Adventures in Bookland: The Locomotive of War by Peter Clarke

It’s not about trains. Let’s get that clear from the start. But having worked through the book’s 358 pages, this reviewer is not entirely sure he can tell the prospective reader what the book is about. Usually, a book’s subtitle is there to explain to the browser what he or she will find on its pages but in this case, ‘Money, Empire, Power and Guilt’ is so wide ranging as to include almost everything.

So, in his quest to uncover the book’s true meaning, your reviewer referred back to the prologue, where the author tells us what the book is about. It doesn’t help a great deal, although it does tell us where the title comes from: it’s a quote from Trotsky, but modified. He originally said, “War, Comrades, is a great locomotive of history.” So, is this a book about war as the driver of history?

No, not really. Yes, it deals with World War I, but the conflict itself remains largely off the page. The chapter titles are a better clue as to the book’s nature: ‘The Disciple as Prophet: Thomas Woodrow Wilson’; ‘Goodbye to the Garden of Eden: John Maynard Keynes’.

Yes, this is a book about people. But very specific people: some of the key political figures of the First World War in Britain and America – all of whom knew each other.
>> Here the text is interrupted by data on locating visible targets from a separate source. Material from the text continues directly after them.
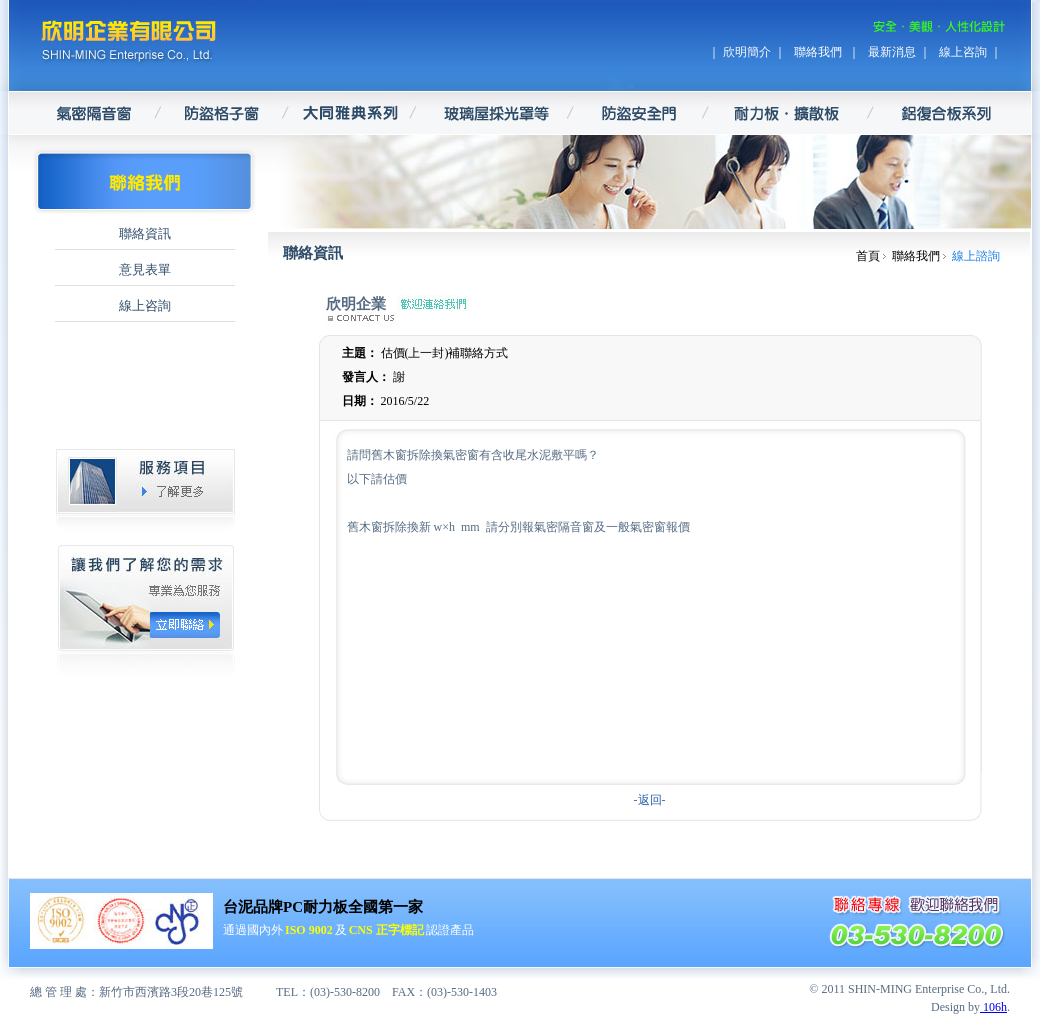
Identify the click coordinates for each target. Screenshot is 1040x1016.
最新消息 (892, 52)
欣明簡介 (747, 52)
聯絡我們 (819, 52)
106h (993, 1007)
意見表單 (145, 269)
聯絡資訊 (145, 233)
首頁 (868, 256)
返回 (650, 800)
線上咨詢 (963, 52)
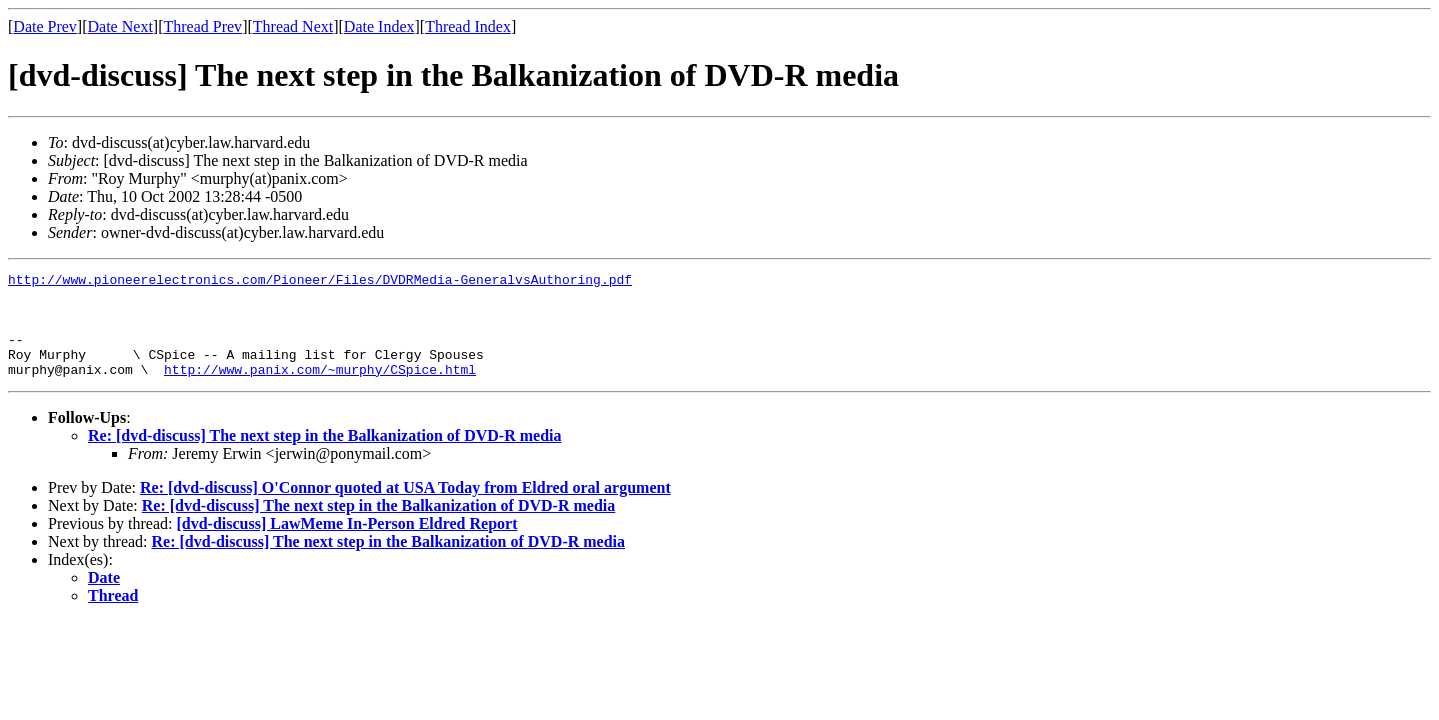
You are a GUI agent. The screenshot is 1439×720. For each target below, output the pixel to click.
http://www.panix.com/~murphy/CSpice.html (320, 390)
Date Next (120, 26)
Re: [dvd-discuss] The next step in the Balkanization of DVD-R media (325, 456)
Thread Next (293, 26)
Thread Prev (202, 26)
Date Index (379, 26)
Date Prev (45, 26)
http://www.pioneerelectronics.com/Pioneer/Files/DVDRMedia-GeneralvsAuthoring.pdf (320, 282)
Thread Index (468, 26)
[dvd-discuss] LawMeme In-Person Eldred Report (346, 544)
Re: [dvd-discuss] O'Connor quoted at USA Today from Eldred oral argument (405, 508)
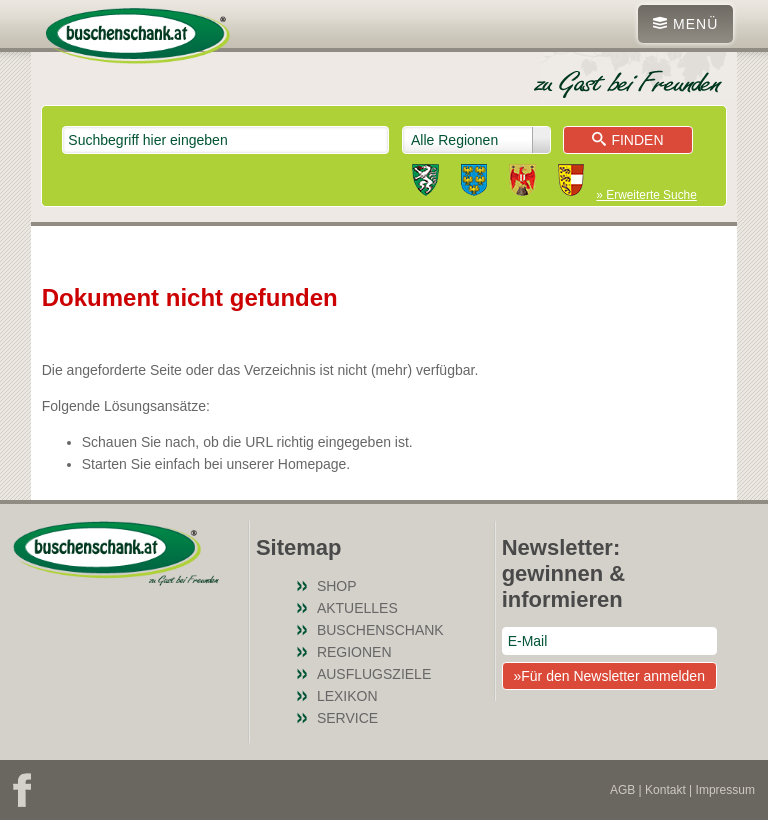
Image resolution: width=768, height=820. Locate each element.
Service (347, 718)
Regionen (354, 652)
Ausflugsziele (374, 674)
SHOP (337, 586)
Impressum (725, 790)
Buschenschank (380, 630)
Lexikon (347, 696)
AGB (622, 790)
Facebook (22, 790)
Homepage (312, 464)
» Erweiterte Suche (646, 195)
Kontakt (665, 790)
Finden (627, 140)
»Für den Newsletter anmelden (608, 676)
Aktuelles (357, 608)
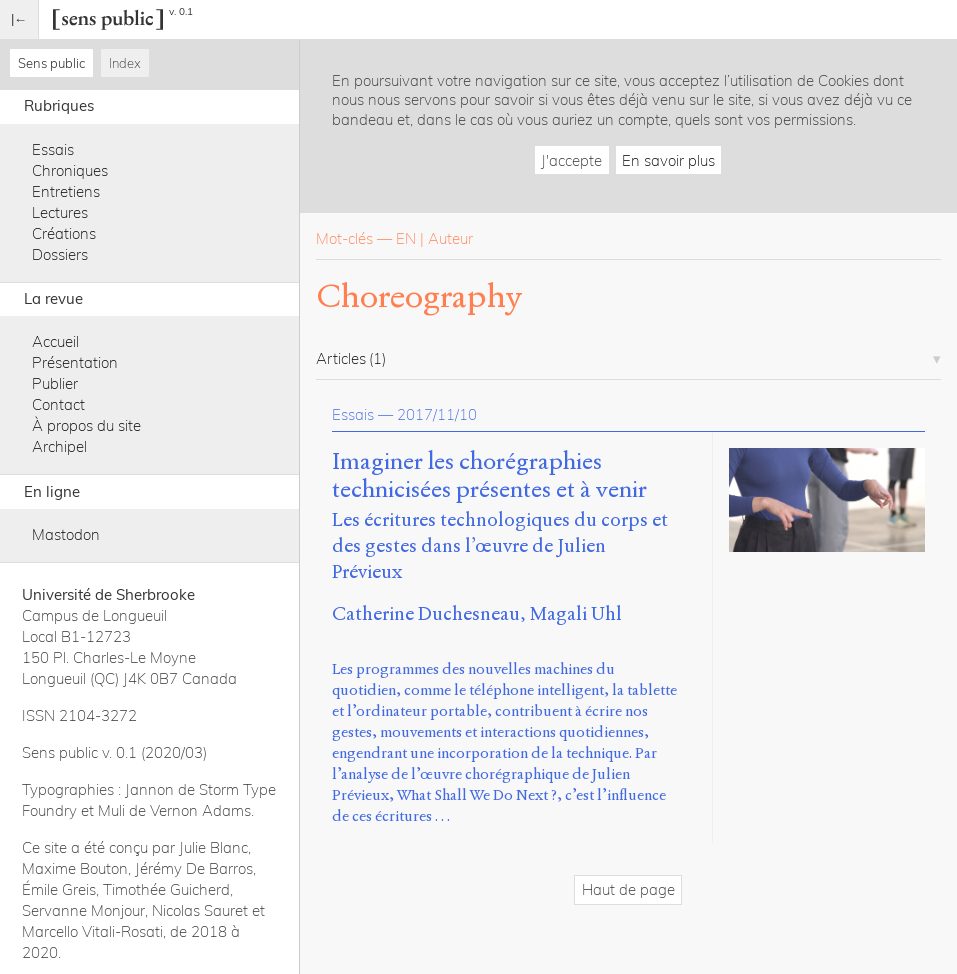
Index (125, 63)
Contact (58, 404)
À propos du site (86, 425)
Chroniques (70, 170)
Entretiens (66, 191)
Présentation (75, 362)
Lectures (60, 212)
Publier (55, 383)
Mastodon (66, 534)
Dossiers (60, 254)
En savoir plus (668, 160)
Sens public (51, 63)
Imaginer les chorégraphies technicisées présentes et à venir (489, 476)
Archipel (59, 446)
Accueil (55, 341)
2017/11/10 (437, 414)
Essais (53, 149)
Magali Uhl (576, 613)
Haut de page (628, 889)
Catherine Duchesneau (426, 613)
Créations (64, 233)
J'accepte (571, 160)
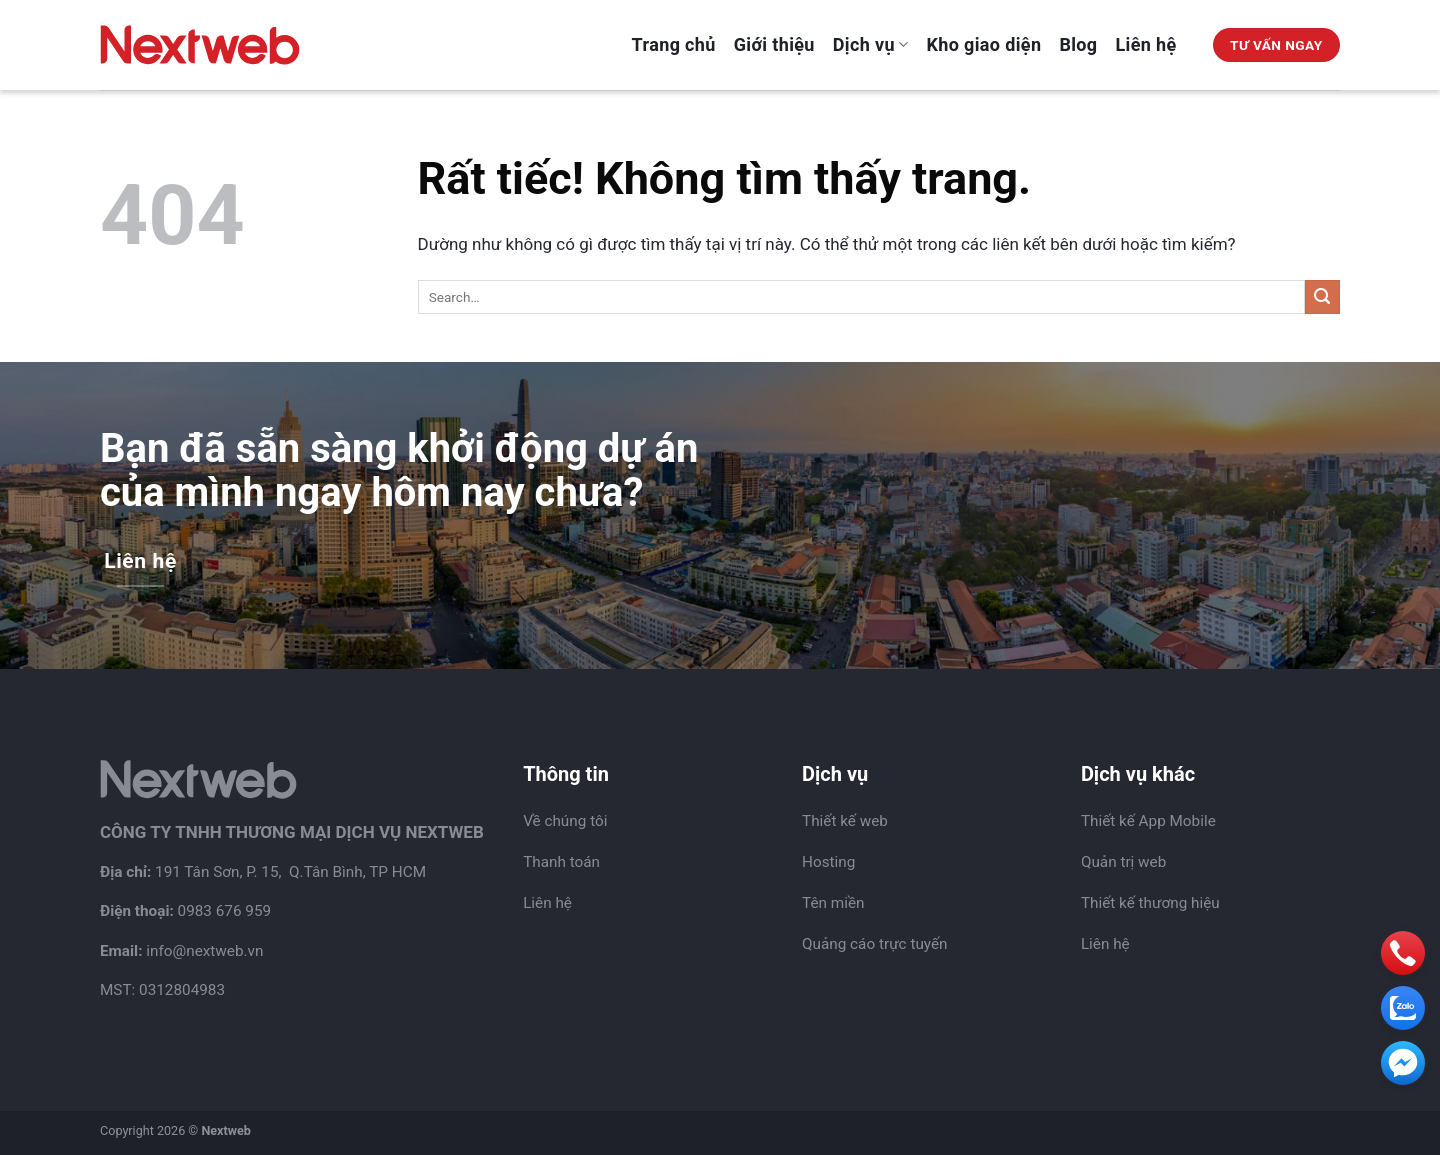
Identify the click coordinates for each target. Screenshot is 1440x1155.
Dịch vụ (871, 44)
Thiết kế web (845, 821)
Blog (1078, 44)
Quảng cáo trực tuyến (875, 944)
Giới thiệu (774, 44)
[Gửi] (1322, 297)
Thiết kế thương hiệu (1150, 903)
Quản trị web (1123, 862)
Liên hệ (1146, 44)
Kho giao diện (984, 44)
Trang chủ (674, 44)
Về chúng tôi (565, 821)
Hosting (828, 862)
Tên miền (833, 903)
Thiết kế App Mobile (1148, 821)
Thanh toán (561, 862)
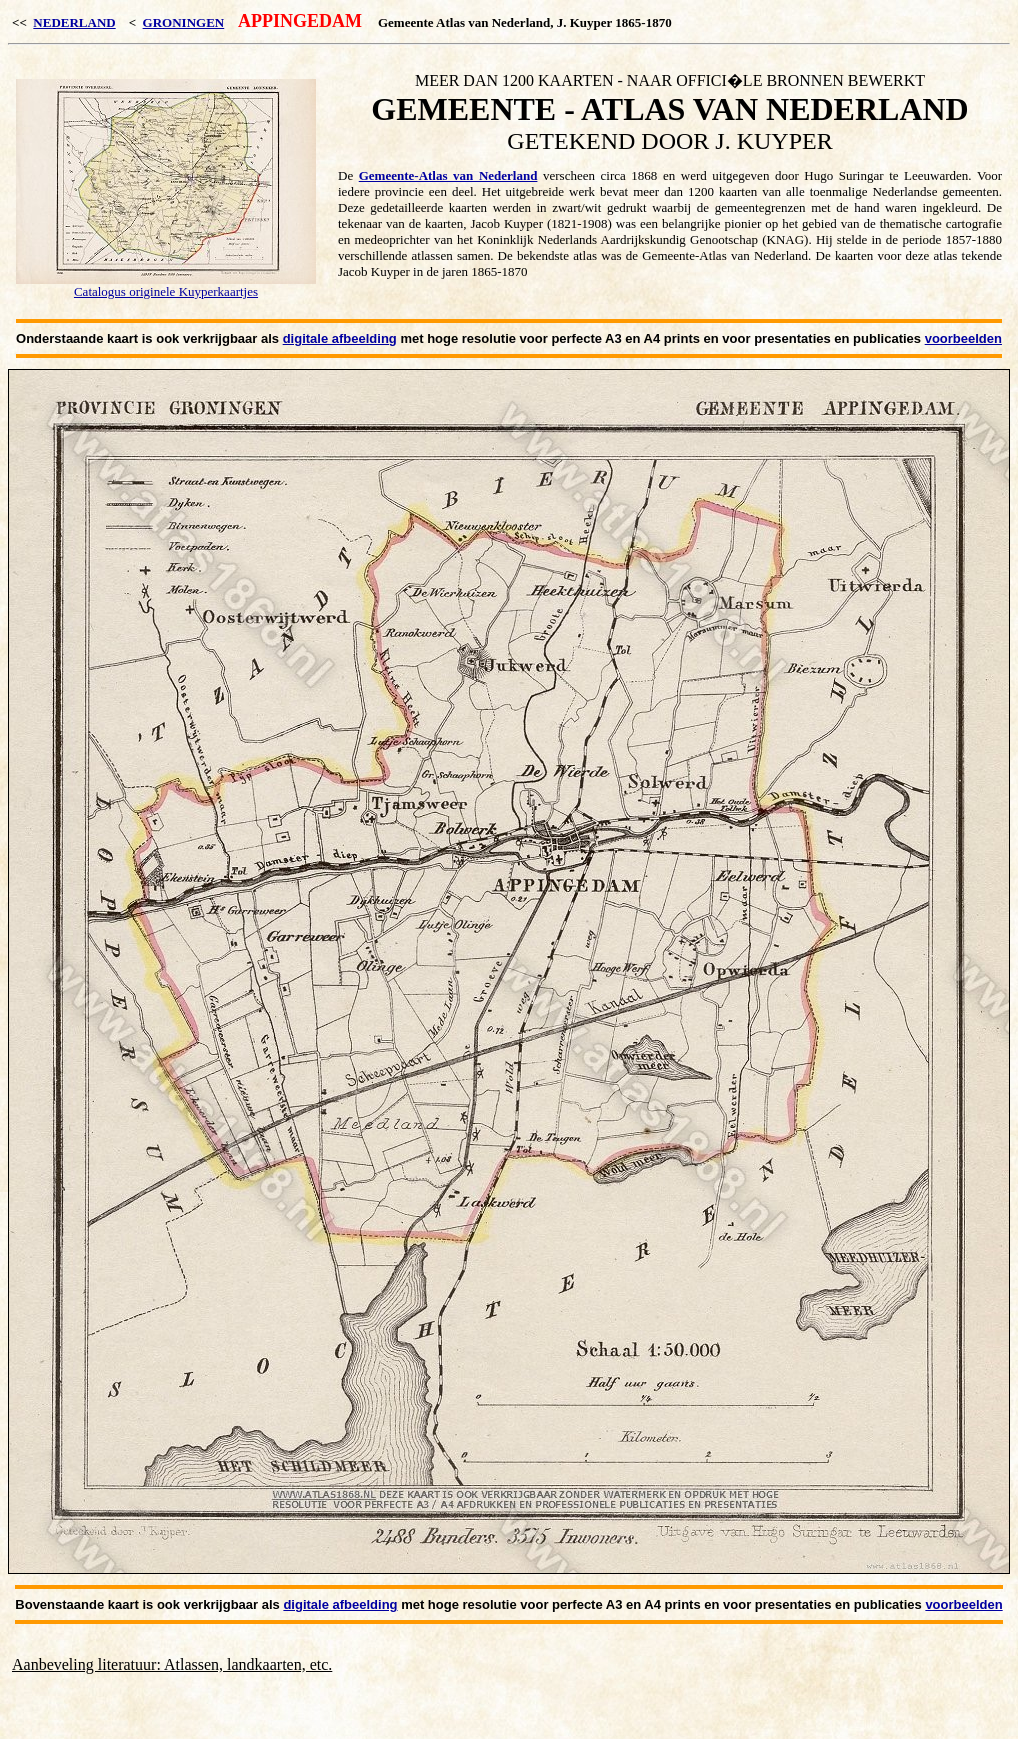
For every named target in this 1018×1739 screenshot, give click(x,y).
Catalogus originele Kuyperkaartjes (166, 291)
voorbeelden (963, 338)
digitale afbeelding (340, 338)
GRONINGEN (184, 22)
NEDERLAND (74, 22)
This is a book about how the political beliefs and personal characteristics of a small number of people successively involved Britain and America in war. For what Clarke makes clear is how it was the particular response of leaders such as Herbert Asquith and David Lloyd George to events such as the German invasion of neutral Belgium, a response shaped by their formation in the liberal tradition of William Gladstone, that produced the moral outrage that led Britain into war, and later drew America into the conflict.

As such, it’s a forensic examination of the causes of war within a very narrow focus. This narrow focus requires of the reader a reasonably broad knowledge of the political personalities of early-20th century Britain and America to avoid frequent Wikipedia stops. It does, however, allow the author some cutting asides. Clarke’s note on how Edward Grey – the Foreign Secretary remembered for “the lamps are going out” quote – under the strain of impending war ascended to his only two days of eloquence in an allotted span of near three score years and ten, is wonderful and one of a number of quotes worthy a place in future collections.

The curious effect of Clarke’s close examination of such a limited number of individuals is that the book, surely without meaning to, almost becomes a modern restatement of Carlyle’s great man theory of history (where history is the result of the actions and decisions of great men, rather than being the consequence of a vast range of events and individuals). Clarke does take care to place the ‘great men’ here portrayed within the context of the liberal tradition of thinking as espoused by Gladstone, so it’s a modified ‘great man’ exposition, but the reader will be hard pressed to conclude, after reading this book, anything other than that history’s locomotive is driven by a very few men (and they are all men).

This is unlikely to have been the author’s intention.